▶ **About this task**
Could you reproduce, word for word, everything below from the line containing "Given: Open the first" down to the line containing "You are a computer-use agent. This", with both of those lines included and no others?

▶ **Given data**
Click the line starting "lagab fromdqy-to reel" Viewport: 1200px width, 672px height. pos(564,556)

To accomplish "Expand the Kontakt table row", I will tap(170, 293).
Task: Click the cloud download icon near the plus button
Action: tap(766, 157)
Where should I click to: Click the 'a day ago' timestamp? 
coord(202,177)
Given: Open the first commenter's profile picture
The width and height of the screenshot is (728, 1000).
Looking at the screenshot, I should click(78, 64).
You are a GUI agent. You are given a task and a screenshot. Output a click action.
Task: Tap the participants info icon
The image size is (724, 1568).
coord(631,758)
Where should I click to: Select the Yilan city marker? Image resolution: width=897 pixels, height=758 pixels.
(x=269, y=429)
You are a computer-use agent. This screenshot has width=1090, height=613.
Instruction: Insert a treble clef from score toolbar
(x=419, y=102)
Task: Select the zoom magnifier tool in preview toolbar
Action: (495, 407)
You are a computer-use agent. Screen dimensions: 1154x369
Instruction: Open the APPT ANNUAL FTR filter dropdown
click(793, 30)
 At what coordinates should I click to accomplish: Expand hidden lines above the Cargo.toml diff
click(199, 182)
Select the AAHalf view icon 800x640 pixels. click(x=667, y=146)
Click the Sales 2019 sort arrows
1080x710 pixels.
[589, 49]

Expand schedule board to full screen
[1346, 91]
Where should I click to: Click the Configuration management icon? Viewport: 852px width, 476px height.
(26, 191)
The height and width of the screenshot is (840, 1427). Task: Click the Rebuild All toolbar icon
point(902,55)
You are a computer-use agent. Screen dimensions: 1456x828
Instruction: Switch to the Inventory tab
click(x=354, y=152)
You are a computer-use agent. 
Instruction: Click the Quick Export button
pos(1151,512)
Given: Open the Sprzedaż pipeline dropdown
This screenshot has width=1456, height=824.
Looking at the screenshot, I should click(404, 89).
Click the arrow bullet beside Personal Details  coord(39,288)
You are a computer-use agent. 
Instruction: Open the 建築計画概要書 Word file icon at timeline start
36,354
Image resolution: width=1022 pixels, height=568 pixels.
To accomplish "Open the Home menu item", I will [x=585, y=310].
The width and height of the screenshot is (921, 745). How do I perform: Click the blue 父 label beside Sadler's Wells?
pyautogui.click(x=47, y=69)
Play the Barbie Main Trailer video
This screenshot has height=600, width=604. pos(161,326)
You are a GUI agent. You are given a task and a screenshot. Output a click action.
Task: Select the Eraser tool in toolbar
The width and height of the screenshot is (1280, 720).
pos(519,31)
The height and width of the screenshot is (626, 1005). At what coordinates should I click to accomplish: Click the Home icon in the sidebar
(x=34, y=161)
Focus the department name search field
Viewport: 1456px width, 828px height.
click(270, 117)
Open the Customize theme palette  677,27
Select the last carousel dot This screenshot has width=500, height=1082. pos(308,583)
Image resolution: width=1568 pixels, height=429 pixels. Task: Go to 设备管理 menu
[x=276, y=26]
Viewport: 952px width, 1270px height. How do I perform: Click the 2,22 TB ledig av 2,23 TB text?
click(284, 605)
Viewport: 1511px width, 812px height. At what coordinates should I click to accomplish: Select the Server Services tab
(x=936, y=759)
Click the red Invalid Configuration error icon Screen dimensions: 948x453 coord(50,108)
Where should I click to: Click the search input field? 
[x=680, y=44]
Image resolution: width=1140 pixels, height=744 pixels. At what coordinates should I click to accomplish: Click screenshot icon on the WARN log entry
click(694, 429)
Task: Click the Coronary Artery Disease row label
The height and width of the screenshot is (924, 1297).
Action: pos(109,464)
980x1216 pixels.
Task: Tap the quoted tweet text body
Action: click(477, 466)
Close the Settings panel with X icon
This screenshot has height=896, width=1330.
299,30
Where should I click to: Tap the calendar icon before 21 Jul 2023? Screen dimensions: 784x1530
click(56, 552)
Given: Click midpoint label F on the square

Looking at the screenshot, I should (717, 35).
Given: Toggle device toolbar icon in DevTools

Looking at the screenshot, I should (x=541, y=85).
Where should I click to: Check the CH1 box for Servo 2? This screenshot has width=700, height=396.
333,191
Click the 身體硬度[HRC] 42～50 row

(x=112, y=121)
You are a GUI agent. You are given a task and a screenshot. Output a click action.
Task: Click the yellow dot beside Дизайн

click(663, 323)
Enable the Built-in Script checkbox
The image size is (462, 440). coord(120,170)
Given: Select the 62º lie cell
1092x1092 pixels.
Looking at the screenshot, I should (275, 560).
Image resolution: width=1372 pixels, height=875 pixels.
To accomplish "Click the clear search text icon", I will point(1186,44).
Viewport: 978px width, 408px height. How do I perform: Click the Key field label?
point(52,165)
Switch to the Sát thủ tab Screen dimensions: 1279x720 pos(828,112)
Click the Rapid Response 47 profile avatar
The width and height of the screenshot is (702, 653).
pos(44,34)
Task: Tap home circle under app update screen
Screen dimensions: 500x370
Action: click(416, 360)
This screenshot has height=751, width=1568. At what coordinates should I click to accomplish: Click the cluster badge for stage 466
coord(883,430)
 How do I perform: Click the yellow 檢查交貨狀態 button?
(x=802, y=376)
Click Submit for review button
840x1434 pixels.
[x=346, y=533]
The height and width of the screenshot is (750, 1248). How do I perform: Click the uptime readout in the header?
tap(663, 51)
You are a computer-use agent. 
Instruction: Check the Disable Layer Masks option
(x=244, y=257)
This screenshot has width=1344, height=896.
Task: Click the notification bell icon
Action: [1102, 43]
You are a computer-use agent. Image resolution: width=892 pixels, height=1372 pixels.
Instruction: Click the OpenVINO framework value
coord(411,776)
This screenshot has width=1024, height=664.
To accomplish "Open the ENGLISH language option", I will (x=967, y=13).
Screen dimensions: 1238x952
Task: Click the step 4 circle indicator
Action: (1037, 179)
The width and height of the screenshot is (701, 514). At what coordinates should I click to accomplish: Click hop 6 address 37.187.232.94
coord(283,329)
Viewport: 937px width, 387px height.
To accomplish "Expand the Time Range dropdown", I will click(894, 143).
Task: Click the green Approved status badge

▶ **Reply to the task**
Given: Open the first commenter's profile picture
The width and height of the screenshot is (728, 1000).
Looking at the screenshot, I should click(78, 64).
You are a GUI agent. You are given a task and a screenshot. Output a click action.
Task: Tap the participants info icon
The image size is (724, 1568).
coord(631,758)
Where should I click to: Select the Yilan city marker? Image resolution: width=897 pixels, height=758 pixels.
(x=269, y=429)
You are a computer-use agent. This screenshot has width=1090, height=613.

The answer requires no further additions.